Cuando hablamos de Dios, no nos podemos imaginar que nuestras palabras se puedan aplicar a una correlación unívoca, directa, de uno a otro, entre las cosas terrenales y las divinas. Cuando decimos que «Dios es sabio», aquí «sabio» no significa la misma cosa que significa cuando decimos que «Sócrates es sabio». Estamos usando la palabra «sabio» de una forma análoga; es decir, que en los dos casos significa algo parecido, pero que no es exactamente lo mismo. Esta es la tercera forma, que Tomás de Aquino prefería en el uso del lenguaje para referirse a Dios. Por supuesto, se podría decir que la sabiduría de Dios es como la de los humanos, con la salvedad de que Dios es infinitamente más sabio que los humanos. Pero una observación de este tipo solo tocaría el nivel superficial de la analogía.

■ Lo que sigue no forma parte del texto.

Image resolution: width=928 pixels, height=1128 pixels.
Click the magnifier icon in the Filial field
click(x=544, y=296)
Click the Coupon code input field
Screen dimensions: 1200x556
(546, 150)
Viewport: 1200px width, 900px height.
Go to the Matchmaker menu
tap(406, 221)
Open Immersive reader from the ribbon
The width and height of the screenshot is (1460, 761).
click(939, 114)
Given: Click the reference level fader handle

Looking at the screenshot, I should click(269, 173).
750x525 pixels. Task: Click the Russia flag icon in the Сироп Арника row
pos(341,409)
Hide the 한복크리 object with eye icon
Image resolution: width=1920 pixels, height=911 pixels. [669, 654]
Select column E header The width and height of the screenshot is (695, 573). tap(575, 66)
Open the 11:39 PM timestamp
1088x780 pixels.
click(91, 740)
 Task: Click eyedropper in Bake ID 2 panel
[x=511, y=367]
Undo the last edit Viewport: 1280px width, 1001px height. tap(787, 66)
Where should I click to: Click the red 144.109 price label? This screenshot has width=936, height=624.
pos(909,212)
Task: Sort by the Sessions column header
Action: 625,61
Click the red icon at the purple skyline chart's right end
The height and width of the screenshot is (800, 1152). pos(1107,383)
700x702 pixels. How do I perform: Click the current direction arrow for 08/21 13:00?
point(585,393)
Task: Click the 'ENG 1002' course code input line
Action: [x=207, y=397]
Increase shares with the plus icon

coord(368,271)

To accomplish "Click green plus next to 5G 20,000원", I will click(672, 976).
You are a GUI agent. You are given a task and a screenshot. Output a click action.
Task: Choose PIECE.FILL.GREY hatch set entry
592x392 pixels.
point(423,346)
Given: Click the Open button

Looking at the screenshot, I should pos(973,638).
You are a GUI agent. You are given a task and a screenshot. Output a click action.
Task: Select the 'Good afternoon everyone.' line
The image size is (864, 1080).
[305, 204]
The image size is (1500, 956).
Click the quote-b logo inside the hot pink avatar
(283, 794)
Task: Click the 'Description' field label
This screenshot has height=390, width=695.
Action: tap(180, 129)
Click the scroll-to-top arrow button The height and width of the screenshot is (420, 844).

Tomás de Aquino sugiere que usemos la analogía, no solo porque Dios posee la sabiduría, la bondad o la justicia en un nivel cuantitativamente superior (o infinitamente mayor) que nosotros. En realidad, la sabiduría de Dios tiene una calidad diferente a la sabiduría humana, y es de una clase distinta a ella. Todas las descripciones de Dios no son más que analogías, según Tomás de Aquino, porque solo estamos diciendo a qué se parece Dios; no estamos en posición de decir lo que Dios es, ni tampoco tenemos las palabras necesarias para decirlo con exactitud. Tomás de Aquino reconoció que nuestras palabras, como nuestro conocimiento de Dios, siempre se quedan de manera drástica lejos de abarcar la realidad de Dios. De hecho, nuestras palabras suelen mostrar más lo que no comprendemos acerca de Él, que lo que sí comprendemos. En esta vida, vemos oscuramente, como en un espejo; entonces veremos cara a cara. Con todo, Tomás de Aquino no desespera, porque Dios se ha revelado a sí mismo en Cristo. Esta revelación hace posible que nosotros hablemos con verdad y fidelidad acerca de cómo es Dios, de la misma forma que Jesús habló con verdad y fidelidad acerca de cómo es el reino de los cielos.